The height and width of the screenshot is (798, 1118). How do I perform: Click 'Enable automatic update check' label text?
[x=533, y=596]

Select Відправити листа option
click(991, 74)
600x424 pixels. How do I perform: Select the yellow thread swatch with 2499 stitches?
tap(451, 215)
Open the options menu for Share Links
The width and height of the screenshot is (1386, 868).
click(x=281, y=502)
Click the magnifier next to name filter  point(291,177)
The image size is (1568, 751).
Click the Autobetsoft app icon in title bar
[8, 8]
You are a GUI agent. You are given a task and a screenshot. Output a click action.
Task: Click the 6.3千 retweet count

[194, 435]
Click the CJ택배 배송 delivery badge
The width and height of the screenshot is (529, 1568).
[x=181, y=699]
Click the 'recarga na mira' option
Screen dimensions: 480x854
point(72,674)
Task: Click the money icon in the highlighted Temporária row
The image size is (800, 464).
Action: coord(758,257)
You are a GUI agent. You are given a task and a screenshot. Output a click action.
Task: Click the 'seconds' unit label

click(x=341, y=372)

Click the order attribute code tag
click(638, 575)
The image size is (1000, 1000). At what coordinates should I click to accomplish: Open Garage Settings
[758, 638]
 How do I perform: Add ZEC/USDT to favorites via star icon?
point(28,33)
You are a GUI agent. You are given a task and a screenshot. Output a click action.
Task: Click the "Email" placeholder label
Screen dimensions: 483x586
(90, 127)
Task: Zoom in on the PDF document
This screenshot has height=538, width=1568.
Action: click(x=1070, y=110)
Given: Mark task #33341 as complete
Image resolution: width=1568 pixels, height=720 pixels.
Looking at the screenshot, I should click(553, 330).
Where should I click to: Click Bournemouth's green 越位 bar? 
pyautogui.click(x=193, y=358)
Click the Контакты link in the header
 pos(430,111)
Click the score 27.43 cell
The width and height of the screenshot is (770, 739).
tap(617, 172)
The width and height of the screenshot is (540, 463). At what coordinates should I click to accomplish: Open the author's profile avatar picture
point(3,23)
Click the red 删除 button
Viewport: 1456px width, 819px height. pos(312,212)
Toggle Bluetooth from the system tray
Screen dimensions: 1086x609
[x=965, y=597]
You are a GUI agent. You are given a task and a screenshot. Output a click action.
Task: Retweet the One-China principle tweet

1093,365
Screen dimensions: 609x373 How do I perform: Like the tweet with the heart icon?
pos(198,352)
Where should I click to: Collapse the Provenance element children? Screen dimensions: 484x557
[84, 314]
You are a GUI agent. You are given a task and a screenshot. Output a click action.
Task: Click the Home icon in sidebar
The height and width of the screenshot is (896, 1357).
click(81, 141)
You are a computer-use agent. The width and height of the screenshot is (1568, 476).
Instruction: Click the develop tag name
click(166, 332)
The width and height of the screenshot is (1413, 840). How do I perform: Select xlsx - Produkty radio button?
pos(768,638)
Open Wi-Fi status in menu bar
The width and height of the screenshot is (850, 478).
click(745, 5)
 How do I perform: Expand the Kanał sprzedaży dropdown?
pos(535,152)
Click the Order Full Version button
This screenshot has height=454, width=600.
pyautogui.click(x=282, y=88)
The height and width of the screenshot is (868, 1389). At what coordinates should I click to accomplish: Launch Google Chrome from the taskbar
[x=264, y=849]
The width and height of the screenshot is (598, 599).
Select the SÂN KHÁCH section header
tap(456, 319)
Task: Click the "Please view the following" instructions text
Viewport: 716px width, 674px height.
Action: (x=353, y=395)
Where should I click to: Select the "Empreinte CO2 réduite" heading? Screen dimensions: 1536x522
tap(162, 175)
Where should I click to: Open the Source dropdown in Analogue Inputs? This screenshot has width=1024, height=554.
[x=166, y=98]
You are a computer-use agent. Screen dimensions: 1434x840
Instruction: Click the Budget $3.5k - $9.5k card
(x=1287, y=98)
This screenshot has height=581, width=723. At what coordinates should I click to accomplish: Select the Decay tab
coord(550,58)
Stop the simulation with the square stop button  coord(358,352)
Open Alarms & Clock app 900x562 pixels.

#### Direction:
Return the lines of the records above exactly as they appear, starting with the line that contains "You are a computer-use agent. The" and going on through the line that contains "tap(456, 319)".

#### Result of the task:
You are a computer-use agent. The width and height of the screenshot is (1568, 476).
Instruction: Click the develop tag name
click(166, 332)
The width and height of the screenshot is (1413, 840). How do I perform: Select xlsx - Produkty radio button?
pos(768,638)
Open Wi-Fi status in menu bar
The width and height of the screenshot is (850, 478).
click(745, 5)
 How do I perform: Expand the Kanał sprzedaży dropdown?
pos(535,152)
Click the Order Full Version button
This screenshot has height=454, width=600.
pyautogui.click(x=282, y=88)
The height and width of the screenshot is (868, 1389). At what coordinates should I click to accomplish: Launch Google Chrome from the taskbar
[x=264, y=849]
The width and height of the screenshot is (598, 599).
Select the SÂN KHÁCH section header
tap(456, 319)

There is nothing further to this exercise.